* [Exercise] Scan the listing below for the word "Shirt", then copy each line that has it.

* [Material provided]
◇ ◇ ◇ ◇

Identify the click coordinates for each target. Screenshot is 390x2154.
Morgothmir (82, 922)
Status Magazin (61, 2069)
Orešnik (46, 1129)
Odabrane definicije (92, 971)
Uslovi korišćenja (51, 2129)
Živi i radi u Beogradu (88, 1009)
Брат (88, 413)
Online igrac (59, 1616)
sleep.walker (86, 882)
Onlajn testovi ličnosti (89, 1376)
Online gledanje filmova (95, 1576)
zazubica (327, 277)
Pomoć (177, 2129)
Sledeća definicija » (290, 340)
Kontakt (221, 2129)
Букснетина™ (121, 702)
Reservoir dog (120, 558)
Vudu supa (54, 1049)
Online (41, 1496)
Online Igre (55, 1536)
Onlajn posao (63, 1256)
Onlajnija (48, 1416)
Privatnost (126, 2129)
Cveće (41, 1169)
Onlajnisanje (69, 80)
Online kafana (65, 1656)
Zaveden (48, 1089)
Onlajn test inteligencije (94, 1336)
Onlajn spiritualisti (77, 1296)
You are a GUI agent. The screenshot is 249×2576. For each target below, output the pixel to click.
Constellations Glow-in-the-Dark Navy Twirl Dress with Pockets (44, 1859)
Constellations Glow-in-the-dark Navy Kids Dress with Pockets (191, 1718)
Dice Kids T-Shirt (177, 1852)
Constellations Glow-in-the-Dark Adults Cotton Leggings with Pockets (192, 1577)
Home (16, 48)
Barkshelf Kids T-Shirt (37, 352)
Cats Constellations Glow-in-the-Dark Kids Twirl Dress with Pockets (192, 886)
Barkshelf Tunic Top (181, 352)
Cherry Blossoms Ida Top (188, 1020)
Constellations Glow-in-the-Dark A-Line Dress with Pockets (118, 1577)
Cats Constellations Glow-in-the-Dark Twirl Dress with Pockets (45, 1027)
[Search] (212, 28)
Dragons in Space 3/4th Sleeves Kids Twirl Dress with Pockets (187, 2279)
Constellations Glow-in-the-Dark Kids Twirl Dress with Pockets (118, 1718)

◇ ◇ ◇ ◇

* [Your solution]
Dice Kids T-Shirt (177, 1852)
Barkshelf Kids T-Shirt (37, 352)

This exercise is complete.